Portrait of William Shakespeare, from the First Folio.
Dear Dr. Boli: A friend of mine says that the Earl of Oxford wrote Shakespeare’s plays. I thought everybody knew that Sir Francis Bacon wrote Shakespeare. But when I looked on line, I found all sorts of other theories—some people say Queen Elizabeth wrote Shakespeare, and others that it was Sir Thomas Bodley, or King James I, or the Earl of Salisbury, or Cardinal Wolsey, or Mary Queen of Scots, or Sir Thomas More, or the Earl of Derby, or the Earl of Essex, or the Earl of Rutland, or the Countess of Rutland, or Sir Philip Sidney, or Baron Brooke, or Sir Francis Drake, or the emperor Constantine the Great.

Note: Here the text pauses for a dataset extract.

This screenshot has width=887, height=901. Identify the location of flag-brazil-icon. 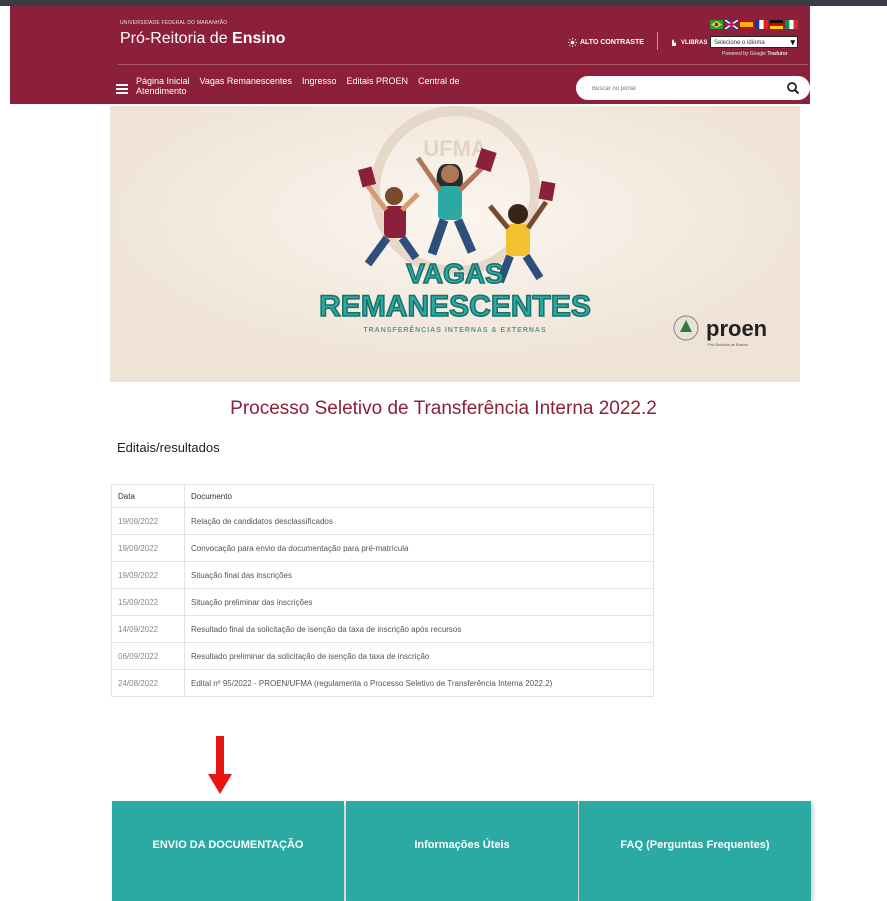
(716, 24).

So who wrote Shakespeare’s plays, anyway? —Sincerely, a Professor of Literature at the Pennsylvania University of California.

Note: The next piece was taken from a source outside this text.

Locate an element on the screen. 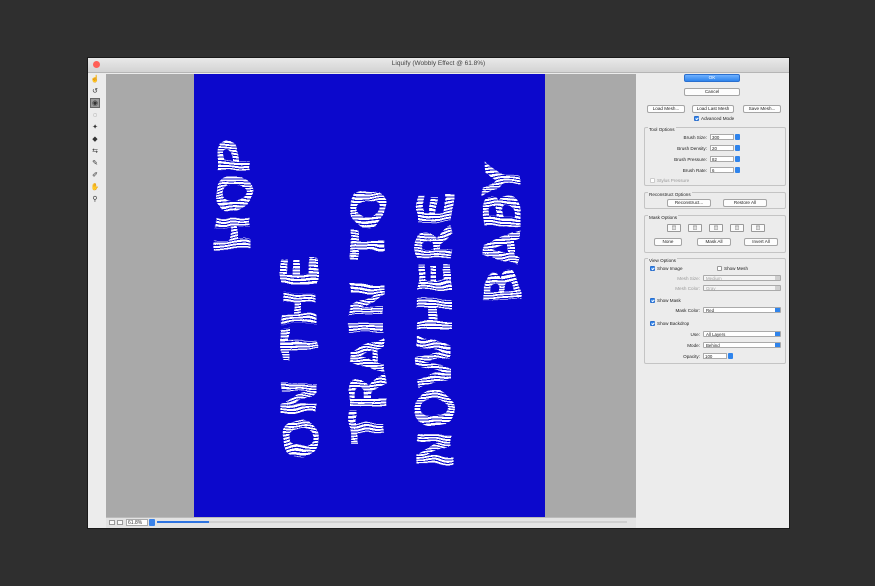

Dear Sir or Madam: Dr. Boli clings to the old-fashioned opinion that Shakespeare wrote Shakespeare’s plays, even though it causes children in the street to laugh at him as he passes by. (At least he assumes that his opinions on the Shakespeare question are the cause of their laughter, since it is well known that American children are full of unreasonable prejudices on questions of English literature.) He might bring forward any amount of literary evidence to support his unfashionable theory, but instead he argues from quantity rather than quality.

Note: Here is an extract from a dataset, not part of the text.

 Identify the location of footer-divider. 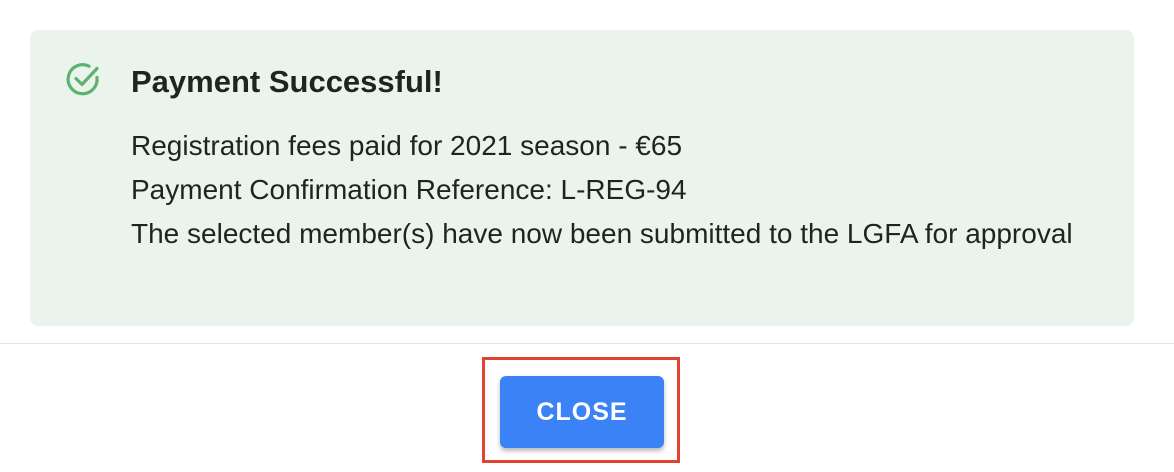
(587, 344).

A gentleman of the nobility might amuse himself by writing two or three plays, and perhaps even having them produced on the stage; he would, of course, follow classical models and adhere strictly to the Aristotelian unities. But only a man whose continued existence depended on producing the next play would have written such a prodigious quantity of plays. Setting all questions of style and content aside, the mere number of Shakespeare’s plays tells us that we have here a man who wrote for a living. Dr. Boli is of the opinion that literary critics ought to consider the word count before they attempt to attribute such a mass of literary labor to a nobleman whose days were filled with affairs of state. As is so often the case in English literature, the critic’s most effective tool is a pocket calculator.